- **Action item**:
Transcribe the listing below word for word.

▽

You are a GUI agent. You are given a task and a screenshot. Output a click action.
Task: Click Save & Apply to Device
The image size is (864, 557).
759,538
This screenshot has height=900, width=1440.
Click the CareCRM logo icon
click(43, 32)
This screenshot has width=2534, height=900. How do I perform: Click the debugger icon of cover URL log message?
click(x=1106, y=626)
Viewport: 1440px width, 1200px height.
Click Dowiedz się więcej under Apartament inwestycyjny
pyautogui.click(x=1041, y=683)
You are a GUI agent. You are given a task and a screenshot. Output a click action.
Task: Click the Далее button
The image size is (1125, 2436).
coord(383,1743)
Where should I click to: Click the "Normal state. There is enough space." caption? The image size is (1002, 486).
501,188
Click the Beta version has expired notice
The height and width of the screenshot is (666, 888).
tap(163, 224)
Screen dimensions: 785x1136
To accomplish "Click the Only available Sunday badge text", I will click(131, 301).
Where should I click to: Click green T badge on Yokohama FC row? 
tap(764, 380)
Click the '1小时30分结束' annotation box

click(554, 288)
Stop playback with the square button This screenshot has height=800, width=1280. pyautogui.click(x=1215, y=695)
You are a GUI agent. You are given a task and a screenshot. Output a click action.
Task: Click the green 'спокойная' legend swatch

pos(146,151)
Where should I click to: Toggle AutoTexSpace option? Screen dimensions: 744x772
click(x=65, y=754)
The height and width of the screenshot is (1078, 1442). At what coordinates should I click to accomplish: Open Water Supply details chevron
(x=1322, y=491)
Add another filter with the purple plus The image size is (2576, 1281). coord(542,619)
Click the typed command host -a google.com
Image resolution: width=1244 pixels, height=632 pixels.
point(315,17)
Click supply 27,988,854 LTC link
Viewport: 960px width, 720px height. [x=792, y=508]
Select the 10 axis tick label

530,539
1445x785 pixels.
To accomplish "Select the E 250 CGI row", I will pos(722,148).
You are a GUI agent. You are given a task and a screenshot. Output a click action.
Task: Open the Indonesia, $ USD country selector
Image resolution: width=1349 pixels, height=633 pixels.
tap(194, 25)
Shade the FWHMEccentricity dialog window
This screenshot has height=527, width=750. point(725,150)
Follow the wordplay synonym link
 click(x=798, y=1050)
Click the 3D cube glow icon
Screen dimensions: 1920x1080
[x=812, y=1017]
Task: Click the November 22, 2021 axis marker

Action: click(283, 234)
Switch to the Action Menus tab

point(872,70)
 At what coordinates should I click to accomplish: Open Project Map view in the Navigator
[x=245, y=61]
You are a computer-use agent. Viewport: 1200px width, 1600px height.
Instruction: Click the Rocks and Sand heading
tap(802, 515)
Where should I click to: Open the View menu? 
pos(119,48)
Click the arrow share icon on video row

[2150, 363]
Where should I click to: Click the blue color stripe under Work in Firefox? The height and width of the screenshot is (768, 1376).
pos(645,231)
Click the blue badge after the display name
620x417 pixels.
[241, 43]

△

- **Result for this exercise**:
You are a GUI agent. You are given a task and a screenshot. Output a click action.
Task: Click Save & Apply to Device
The image size is (864, 557).
759,538
This screenshot has height=900, width=1440.
Click the CareCRM logo icon
click(43, 32)
This screenshot has width=2534, height=900. How do I perform: Click the debugger icon of cover URL log message?
click(x=1106, y=626)
Viewport: 1440px width, 1200px height.
Click Dowiedz się więcej under Apartament inwestycyjny
pyautogui.click(x=1041, y=683)
You are a GUI agent. You are given a task and a screenshot. Output a click action.
Task: Click the Далее button
The image size is (1125, 2436).
coord(383,1743)
Where should I click to: Click the "Normal state. There is enough space." caption? The image size is (1002, 486).
501,188
Click the Beta version has expired notice
The height and width of the screenshot is (666, 888).
tap(163, 224)
Screen dimensions: 785x1136
To accomplish "Click the Only available Sunday badge text", I will click(131, 301).
Where should I click to: Click green T badge on Yokohama FC row? 
tap(764, 380)
Click the '1小时30分结束' annotation box

click(554, 288)
Stop playback with the square button This screenshot has height=800, width=1280. pyautogui.click(x=1215, y=695)
You are a GUI agent. You are given a task and a screenshot. Output a click action.
Task: Click the green 'спокойная' legend swatch

pos(146,151)
Where should I click to: Toggle AutoTexSpace option? Screen dimensions: 744x772
click(x=65, y=754)
The height and width of the screenshot is (1078, 1442). At what coordinates should I click to accomplish: Open Water Supply details chevron
(x=1322, y=491)
Add another filter with the purple plus The image size is (2576, 1281). coord(542,619)
Click the typed command host -a google.com
Image resolution: width=1244 pixels, height=632 pixels.
point(315,17)
Click supply 27,988,854 LTC link
Viewport: 960px width, 720px height. [x=792, y=508]
Select the 10 axis tick label

530,539
1445x785 pixels.
To accomplish "Select the E 250 CGI row", I will pos(722,148).
You are a GUI agent. You are given a task and a screenshot. Output a click action.
Task: Open the Indonesia, $ USD country selector
Image resolution: width=1349 pixels, height=633 pixels.
tap(194, 25)
Shade the FWHMEccentricity dialog window
This screenshot has height=527, width=750. point(725,150)
Follow the wordplay synonym link
 click(x=798, y=1050)
Click the 3D cube glow icon
Screen dimensions: 1920x1080
[x=812, y=1017]
Task: Click the November 22, 2021 axis marker

Action: click(283, 234)
Switch to the Action Menus tab

point(872,70)
 At what coordinates should I click to accomplish: Open Project Map view in the Navigator
[x=245, y=61]
You are a computer-use agent. Viewport: 1200px width, 1600px height.
Instruction: Click the Rocks and Sand heading
tap(802, 515)
Where should I click to: Open the View menu? 
pos(119,48)
Click the arrow share icon on video row

[2150, 363]
Where should I click to: Click the blue color stripe under Work in Firefox? The height and width of the screenshot is (768, 1376).
pos(645,231)
Click the blue badge after the display name
620x417 pixels.
[241, 43]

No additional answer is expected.